Le tribunal de commerce statuant en référé rend une ordonnance le vingt-quatre septembre deux mille vingt-cinq. Une société de conseil avait commandé des prestations de formation à une société spécialisée. Cette dernière réclame le paiement de la facture impayée ainsi qu’une clause pénale et une indemnité forfaitaire de recouvrement. Le débiteur règle le principal avant l’audience mais ne comparaît pas. Le juge doit statuer sur les demandes accessoires malgré l’absence de contestation sérieuse sur la dette. Il condamne le client au paiement d’une provision sur la clause pénale et aux frais irrépétibles mais rejette l’indemnité forfaitaire de recouvrement.
La recevabilité de la demande malgré le paiement tardif
La régularité de l’instance après désistement partiel. La société créancière informe le juge du paiement du principal intervenu le jour même de l’audience. Elle se désiste en conséquence de sa demande initiale en paiement. Le tribunal constate l’absence de la partie défenderesse et statue néanmoins sur les autres demandes. Cette situation rappelle une jurisprudence où « la SAS CP ETOILE précise avoir obtenu paiement de sa facture après la délivrance de son assignation et n’a, par conséquent, pas réitéré à l’audience sa demande en paiement » (Tribunal judiciaire de Paris, le 16 mars 2026, n°25/04801). Le juge admet ainsi la persistance d’un intérêt à agir pour les demandes accessoires malgré l’extinction de l’obligation principale. La procédure reste donc régulière et le litige subsiste sur les autres chefs.
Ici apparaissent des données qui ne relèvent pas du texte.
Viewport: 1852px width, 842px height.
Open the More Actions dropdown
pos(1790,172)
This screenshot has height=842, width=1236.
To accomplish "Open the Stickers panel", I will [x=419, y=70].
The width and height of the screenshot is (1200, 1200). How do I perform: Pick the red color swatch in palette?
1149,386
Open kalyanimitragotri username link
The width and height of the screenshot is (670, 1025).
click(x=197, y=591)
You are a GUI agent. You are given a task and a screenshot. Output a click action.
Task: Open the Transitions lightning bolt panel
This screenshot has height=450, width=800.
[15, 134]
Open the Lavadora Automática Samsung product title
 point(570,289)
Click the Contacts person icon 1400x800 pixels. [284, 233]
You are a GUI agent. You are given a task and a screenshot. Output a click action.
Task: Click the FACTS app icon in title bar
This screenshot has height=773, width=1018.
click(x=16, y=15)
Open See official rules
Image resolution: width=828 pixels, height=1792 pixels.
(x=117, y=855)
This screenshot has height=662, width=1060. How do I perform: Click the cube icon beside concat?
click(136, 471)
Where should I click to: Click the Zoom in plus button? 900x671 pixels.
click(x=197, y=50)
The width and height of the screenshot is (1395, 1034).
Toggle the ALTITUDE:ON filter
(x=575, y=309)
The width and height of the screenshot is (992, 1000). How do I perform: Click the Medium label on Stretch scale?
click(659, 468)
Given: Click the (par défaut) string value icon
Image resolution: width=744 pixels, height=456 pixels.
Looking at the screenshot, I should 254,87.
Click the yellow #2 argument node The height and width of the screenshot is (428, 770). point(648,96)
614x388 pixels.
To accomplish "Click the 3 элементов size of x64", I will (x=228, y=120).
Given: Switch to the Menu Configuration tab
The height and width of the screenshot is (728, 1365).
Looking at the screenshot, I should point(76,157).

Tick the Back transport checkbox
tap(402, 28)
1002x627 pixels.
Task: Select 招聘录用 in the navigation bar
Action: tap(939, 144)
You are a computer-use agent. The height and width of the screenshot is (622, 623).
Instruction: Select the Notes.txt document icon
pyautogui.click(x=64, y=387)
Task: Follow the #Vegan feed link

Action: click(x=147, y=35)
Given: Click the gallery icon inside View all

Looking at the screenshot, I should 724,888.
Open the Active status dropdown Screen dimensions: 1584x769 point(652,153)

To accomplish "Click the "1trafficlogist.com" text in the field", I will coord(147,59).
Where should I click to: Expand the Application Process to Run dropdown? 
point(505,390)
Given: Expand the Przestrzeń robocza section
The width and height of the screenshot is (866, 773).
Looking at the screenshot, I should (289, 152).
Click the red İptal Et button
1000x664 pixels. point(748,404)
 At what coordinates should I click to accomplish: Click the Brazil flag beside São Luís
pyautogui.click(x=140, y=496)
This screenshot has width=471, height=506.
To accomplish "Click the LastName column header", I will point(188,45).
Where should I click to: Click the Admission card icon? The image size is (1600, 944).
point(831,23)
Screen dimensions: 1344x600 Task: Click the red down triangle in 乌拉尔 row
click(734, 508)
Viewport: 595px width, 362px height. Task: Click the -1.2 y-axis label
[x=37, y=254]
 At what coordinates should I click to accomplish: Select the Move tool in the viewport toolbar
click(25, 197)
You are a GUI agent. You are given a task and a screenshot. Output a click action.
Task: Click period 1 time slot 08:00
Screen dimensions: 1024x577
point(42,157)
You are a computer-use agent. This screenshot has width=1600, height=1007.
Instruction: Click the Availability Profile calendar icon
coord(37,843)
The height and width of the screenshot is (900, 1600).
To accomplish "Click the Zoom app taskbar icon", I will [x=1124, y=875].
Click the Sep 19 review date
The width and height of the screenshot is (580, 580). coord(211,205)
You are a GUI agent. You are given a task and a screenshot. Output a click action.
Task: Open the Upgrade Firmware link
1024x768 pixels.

Le fondement de la compétence du juge des référés. Le président du tribunal de commerce statue en application de l’article 873 du code de procédure civile. Il relève que « l’obligation, dont il nous est justifié par la présentation du bon de commande, de la facture, de l’extrait de compte et de la mise en demeure, n’apparaît pas sérieusement contestable ». L’absence de contestation sérieuse sur l’existence de la dette justifie l’intervention du juge des référés. Celui-ci peut accorder une provision au créancier lorsque l’obligation n’est pas sérieusement contestable. La décision confirme ainsi la vocation du référé à trancher rapidement les litiges peu débattus sur le fond.
L’appréciation souveraine des demandes accessoires
Le rejet de l’indemnité forfaitaire de recouvrement. Le juge écarte cette demande au motif que « la facture ayant été réglée, il n’y a plus lieu à condamnation ». Le paiement spontané avant jugement, bien que tardif, prive le créancier du bénéfice de cette indemnité légale. Cette solution respecte la nature accessoire de l’indemnité forfaitaire qui suppose une condamnation judiciaire au principal. Elle évite ainsi une sanction disproportionnée pour le débiteur qui a finalement exécuté son obligation sans intervention coercitive du juge sur ce point.
L’allocation d’une provision sur la clause pénale et des frais irrépétibles. Le tribunal estime que le défendeur « a contraint la SAS DIDAXIS à saisir le tribunal pour obtenir le règlement de sa facture nous ferons donc droit à la demande de condamnation au titre de la clause pénale ». Il use de son pouvoir pour accorder une provision de mille euros. Cette décision s’inscrit dans le contrôle judiciaire des clauses pénales. Comme le rappelle une autre jurisprudence, « le juge peut, même d’office, modérer ou augmenter la pénalité ainsi convenue si elle est manifestement excessive ou dérisoire » (Tribunal judiciaire de Versailles, le 5 novembre 2024, n°24/00086). Le juge alloue également une indemnité sur le fondement de l’article 700 du code de procédure civile. Il sanctionne ainsi le comportement du débiteur ayant contraint son créancier à engager des frais de procédure.
Cette ordonnance illustre l’efficacité du référé pour obtenir une provision sur une clause pénale. Elle rappelle que le paiement du principal n’éteint pas nécessairement tout le litige. Le juge exerce un contrôle sur les demandes accessoires et peut sanctionner les retards de paiement par des condamnations pécuniaires. La décision renforce la sécurité des transactions commerciales en assurant une exécution rapide des obligations non sérieusement contestables.